Currently, employers file H-1B petitions once the cap window opens on the first business day in April of the year in which employment is intended to commence. Because the USCIS will not accept petitions any earlier and the cap usually ends as soon as the cap is filled, the best strategy is to submit an H-1B petition on the first business day of April.
The USCIS then monitors H-1B filings and determines the date of when it has received enough petitions to reach the congressional cap.
Once the date is determined, H-1B petitions received by the USCIS on that date will be put through the computer to randomly select the petitions.
Next, 20,000 petitions will be randomly selected from those that were entered into the master’s cap. Those not selected will be re-entered into the regular cap.
The 65,000 petitions for the regular cap will be randomly selected.
The H-1B petitions not randomly selected by the computer will be rejected and returned with a refund of the submitted filing fees.
Merely having a petition accepted does not mean that will be approved. The approval process may be covered in a later blog post.
Effective April 1, USCIS will reverse this process and first select H-1B petitions submitted on behalf of all beneficiaries, including those that may be eligible for the advanced degree exemption. USCIS will then select a number projected to reach the advanced degree exemption from the remaining eligible petitions.
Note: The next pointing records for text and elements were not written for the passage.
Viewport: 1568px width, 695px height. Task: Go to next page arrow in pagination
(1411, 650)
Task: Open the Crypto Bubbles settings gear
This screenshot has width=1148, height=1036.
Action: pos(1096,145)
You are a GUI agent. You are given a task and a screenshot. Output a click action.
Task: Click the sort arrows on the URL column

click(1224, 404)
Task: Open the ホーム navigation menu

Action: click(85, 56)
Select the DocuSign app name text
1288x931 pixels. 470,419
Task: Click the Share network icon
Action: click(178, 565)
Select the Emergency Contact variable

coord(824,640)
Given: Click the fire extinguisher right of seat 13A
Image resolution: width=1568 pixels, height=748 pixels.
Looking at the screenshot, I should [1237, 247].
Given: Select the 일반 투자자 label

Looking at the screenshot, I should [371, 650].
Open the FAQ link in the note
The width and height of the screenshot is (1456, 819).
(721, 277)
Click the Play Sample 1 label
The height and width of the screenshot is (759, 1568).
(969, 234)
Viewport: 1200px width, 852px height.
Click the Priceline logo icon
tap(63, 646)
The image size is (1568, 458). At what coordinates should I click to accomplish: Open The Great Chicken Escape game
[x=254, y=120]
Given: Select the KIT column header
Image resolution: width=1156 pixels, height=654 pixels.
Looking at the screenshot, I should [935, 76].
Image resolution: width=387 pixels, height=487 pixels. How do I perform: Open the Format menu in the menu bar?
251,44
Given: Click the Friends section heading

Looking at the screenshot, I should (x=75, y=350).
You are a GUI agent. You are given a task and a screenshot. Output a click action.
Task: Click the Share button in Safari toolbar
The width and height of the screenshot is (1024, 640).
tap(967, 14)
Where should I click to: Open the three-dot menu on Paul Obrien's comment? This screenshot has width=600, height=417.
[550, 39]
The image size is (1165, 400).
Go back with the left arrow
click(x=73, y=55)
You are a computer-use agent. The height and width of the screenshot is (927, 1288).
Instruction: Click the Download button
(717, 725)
USCIS expects that changing the order this way will likely increase the number of petitions for beneficiaries with a master’s or higher degree from a U.S. institution of higher education to be selected under the H-1B numerical allocations. Specifically, USCIS expects this change to result in an estimated increase of up to 16% (or 5,340 workers) in the number of selected petitions for H-1B beneficiaries with a master’s degree or higher from a U.S. institution of higher education.
USCIS will begin accepting H-1B petitions for FY 2020 on April 1, 2019. The reverse selection order will apply to petitions filed for the FY 2020 H-1B cap season. USCIS will provide H-1B cap filing instruction on uscis.gov in advance of the filing season.
With the FY 2020 filing window for H-1B petitions opening in less than two months it is important to act quickly to determine whether the new rules for the advanced degree exemption may be beneficial to you as an employer or employee.